• Aim of the exercise
Echo the entries between the line containing "Open Companies in the left navigation" and the line containing "Action: (598, 227)", inclusive, reproducing each line without any change.

---

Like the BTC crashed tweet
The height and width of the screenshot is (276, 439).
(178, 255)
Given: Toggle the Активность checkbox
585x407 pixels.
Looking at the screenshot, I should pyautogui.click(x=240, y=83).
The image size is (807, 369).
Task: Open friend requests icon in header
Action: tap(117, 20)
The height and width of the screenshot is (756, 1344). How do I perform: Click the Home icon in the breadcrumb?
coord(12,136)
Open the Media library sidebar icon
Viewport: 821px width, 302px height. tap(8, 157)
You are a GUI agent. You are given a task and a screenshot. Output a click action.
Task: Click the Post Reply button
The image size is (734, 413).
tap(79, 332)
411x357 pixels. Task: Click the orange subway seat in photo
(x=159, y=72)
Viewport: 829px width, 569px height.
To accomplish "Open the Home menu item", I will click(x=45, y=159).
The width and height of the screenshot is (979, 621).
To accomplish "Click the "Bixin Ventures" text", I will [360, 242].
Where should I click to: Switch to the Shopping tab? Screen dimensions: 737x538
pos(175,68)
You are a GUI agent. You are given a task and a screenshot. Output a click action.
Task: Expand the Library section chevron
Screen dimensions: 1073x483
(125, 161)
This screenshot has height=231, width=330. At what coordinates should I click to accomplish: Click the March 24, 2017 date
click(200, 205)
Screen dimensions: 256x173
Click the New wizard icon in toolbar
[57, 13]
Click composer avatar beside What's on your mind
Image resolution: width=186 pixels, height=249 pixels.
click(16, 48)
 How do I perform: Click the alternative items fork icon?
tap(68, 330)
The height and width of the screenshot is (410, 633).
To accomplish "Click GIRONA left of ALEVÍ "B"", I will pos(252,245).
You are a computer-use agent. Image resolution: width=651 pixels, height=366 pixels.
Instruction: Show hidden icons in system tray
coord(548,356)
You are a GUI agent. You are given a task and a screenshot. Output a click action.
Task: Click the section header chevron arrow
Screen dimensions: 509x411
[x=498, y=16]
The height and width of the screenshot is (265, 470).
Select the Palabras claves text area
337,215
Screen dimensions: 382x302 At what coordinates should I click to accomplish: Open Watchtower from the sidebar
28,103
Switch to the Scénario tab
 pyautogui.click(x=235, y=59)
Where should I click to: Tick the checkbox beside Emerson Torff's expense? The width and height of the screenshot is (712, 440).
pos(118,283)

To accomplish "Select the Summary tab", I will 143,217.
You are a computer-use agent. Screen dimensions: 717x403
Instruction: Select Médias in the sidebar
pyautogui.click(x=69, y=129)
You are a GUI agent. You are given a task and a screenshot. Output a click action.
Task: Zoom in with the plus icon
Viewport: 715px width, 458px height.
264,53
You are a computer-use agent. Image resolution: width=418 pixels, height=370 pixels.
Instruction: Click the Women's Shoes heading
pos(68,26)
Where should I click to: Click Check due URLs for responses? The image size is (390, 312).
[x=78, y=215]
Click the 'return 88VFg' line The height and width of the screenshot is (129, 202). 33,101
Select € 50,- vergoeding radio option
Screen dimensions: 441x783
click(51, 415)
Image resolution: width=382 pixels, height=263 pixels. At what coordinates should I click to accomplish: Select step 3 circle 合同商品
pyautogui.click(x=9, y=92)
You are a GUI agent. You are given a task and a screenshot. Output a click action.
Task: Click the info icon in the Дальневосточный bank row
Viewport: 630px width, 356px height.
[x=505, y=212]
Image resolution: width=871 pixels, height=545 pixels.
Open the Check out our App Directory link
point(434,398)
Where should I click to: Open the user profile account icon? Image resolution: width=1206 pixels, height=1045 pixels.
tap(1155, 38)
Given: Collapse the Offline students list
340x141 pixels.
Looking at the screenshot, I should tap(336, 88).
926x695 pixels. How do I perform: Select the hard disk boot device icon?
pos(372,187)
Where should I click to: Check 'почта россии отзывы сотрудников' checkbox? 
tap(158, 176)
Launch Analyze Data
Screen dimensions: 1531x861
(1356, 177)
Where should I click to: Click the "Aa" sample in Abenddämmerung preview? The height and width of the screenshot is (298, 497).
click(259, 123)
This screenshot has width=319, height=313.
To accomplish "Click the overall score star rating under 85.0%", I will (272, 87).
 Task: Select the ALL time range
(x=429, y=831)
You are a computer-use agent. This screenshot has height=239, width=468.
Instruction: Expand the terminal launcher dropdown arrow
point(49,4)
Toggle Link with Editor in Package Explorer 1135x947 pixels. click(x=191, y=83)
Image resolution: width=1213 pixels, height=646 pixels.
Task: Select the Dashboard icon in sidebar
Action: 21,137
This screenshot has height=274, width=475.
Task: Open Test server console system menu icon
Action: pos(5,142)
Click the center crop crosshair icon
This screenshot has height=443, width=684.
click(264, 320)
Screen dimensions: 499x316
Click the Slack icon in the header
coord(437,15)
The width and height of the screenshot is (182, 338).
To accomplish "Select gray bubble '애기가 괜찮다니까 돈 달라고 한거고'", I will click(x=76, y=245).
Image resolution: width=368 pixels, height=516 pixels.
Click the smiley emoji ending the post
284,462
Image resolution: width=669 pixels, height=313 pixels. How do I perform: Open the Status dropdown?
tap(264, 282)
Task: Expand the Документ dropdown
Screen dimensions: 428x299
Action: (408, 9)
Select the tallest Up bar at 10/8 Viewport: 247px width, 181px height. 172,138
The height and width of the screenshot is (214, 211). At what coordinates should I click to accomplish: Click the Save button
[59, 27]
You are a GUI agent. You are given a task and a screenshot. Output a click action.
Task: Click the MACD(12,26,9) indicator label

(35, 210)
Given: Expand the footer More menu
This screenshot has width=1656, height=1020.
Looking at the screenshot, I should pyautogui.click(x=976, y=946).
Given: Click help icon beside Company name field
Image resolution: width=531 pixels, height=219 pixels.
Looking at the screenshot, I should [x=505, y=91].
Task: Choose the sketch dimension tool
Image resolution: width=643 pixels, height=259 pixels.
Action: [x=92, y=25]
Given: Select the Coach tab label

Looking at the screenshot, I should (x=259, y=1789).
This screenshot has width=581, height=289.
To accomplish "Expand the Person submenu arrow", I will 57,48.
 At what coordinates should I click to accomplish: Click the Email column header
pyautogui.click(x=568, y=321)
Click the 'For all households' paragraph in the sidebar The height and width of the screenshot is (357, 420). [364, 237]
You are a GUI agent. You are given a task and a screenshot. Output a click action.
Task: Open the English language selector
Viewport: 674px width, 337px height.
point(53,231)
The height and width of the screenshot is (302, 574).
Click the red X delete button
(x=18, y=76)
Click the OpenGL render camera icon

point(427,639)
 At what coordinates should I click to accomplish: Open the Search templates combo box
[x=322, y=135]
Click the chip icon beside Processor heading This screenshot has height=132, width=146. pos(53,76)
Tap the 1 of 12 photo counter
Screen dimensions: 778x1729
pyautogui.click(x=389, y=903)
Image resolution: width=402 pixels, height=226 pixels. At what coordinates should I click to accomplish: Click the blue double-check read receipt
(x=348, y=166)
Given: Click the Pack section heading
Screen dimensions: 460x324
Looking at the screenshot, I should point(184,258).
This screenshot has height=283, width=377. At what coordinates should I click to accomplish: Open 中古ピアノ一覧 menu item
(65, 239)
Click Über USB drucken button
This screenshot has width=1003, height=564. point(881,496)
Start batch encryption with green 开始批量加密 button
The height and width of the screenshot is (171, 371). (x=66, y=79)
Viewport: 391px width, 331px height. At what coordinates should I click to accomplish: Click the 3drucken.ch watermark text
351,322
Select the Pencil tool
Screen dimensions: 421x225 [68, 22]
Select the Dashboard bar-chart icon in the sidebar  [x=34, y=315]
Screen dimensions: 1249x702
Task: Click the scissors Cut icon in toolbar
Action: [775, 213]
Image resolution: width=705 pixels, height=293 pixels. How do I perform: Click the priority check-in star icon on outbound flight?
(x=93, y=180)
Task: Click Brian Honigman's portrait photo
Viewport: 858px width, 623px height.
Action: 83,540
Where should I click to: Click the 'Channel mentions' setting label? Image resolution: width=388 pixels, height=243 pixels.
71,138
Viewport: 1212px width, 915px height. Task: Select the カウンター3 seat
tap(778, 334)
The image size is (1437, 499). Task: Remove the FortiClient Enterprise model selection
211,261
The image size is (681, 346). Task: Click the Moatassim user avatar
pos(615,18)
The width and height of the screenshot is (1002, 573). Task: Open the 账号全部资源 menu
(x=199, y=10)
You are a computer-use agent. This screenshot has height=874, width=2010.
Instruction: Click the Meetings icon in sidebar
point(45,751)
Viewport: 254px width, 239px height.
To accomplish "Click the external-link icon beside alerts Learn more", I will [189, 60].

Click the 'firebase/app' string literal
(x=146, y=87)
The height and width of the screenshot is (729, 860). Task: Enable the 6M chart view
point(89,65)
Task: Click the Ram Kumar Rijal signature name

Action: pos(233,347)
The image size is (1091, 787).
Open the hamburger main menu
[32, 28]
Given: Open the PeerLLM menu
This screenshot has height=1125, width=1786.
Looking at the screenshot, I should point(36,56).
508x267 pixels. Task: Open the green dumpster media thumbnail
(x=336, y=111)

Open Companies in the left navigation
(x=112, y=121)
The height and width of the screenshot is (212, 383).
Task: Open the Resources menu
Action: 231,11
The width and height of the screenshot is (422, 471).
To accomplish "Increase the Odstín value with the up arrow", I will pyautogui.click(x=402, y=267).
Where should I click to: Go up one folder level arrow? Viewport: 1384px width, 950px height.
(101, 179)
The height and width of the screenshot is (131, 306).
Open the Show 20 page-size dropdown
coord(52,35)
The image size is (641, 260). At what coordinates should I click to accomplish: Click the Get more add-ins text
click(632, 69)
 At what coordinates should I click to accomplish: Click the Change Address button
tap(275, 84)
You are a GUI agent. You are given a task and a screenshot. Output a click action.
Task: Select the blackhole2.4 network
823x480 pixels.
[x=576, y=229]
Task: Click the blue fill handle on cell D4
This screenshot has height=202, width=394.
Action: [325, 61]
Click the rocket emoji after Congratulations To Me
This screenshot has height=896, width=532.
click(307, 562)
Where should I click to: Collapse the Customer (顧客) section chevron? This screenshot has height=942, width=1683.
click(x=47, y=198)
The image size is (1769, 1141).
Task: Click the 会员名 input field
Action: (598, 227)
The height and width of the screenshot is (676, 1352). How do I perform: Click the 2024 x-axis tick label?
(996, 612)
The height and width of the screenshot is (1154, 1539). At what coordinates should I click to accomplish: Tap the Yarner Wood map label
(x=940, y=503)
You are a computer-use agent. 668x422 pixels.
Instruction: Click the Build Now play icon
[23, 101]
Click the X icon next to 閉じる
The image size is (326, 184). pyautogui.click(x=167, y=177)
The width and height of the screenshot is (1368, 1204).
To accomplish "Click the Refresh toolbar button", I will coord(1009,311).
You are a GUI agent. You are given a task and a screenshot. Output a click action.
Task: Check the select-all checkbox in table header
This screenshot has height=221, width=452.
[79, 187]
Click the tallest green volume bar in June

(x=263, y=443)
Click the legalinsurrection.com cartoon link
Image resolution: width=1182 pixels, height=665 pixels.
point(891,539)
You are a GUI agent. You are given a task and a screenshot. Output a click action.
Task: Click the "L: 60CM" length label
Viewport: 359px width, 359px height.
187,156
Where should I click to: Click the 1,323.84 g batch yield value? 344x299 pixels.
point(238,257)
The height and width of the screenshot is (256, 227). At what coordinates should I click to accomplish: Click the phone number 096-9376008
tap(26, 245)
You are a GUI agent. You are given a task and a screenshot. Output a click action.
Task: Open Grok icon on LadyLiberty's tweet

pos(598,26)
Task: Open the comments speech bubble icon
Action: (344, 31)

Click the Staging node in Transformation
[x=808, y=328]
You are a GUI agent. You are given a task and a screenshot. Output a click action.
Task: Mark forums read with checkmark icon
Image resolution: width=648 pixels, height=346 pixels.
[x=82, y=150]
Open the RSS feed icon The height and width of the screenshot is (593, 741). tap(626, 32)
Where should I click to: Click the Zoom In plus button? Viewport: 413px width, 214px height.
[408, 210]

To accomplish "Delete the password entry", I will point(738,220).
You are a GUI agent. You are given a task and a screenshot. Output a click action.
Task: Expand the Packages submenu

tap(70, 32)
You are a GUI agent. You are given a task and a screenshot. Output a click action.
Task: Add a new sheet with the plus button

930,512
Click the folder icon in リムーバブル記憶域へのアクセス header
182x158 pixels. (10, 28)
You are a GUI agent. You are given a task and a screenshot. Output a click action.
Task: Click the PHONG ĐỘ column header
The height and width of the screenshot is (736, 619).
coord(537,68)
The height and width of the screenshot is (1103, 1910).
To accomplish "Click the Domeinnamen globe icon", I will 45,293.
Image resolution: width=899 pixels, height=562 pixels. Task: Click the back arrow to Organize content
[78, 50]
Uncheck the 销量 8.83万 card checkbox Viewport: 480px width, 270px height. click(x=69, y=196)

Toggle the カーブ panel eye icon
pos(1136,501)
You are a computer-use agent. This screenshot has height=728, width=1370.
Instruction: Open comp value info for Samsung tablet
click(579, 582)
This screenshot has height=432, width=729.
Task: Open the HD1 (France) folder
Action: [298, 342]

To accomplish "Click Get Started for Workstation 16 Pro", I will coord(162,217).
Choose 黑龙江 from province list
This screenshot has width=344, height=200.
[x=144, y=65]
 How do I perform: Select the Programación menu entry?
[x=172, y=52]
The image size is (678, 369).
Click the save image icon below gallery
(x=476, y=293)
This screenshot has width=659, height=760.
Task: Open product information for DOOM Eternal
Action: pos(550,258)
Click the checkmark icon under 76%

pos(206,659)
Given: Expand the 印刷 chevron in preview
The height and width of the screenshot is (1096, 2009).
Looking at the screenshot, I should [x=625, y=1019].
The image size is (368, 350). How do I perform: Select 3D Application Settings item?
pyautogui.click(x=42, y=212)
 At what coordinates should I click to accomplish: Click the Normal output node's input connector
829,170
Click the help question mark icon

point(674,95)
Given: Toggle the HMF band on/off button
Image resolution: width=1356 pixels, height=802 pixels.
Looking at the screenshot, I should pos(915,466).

---

• Finished exercise
Open Companies in the left navigation
(x=112, y=121)
The height and width of the screenshot is (212, 383).
Task: Open the Resources menu
Action: 231,11
The width and height of the screenshot is (422, 471).
To accomplish "Increase the Odstín value with the up arrow", I will pyautogui.click(x=402, y=267).
Where should I click to: Go up one folder level arrow? Viewport: 1384px width, 950px height.
(101, 179)
The height and width of the screenshot is (131, 306).
Open the Show 20 page-size dropdown
coord(52,35)
The image size is (641, 260). At what coordinates should I click to accomplish: Click the Get more add-ins text
click(632, 69)
 At what coordinates should I click to accomplish: Click the Change Address button
tap(275, 84)
You are a GUI agent. You are given a task and a screenshot. Output a click action.
Task: Select the blackhole2.4 network
823x480 pixels.
[x=576, y=229]
Task: Click the blue fill handle on cell D4
This screenshot has height=202, width=394.
Action: [325, 61]
Click the rocket emoji after Congratulations To Me
This screenshot has height=896, width=532.
click(307, 562)
Where should I click to: Collapse the Customer (顧客) section chevron? This screenshot has height=942, width=1683.
click(x=47, y=198)
The image size is (1769, 1141).
Task: Click the 会员名 input field
Action: (598, 227)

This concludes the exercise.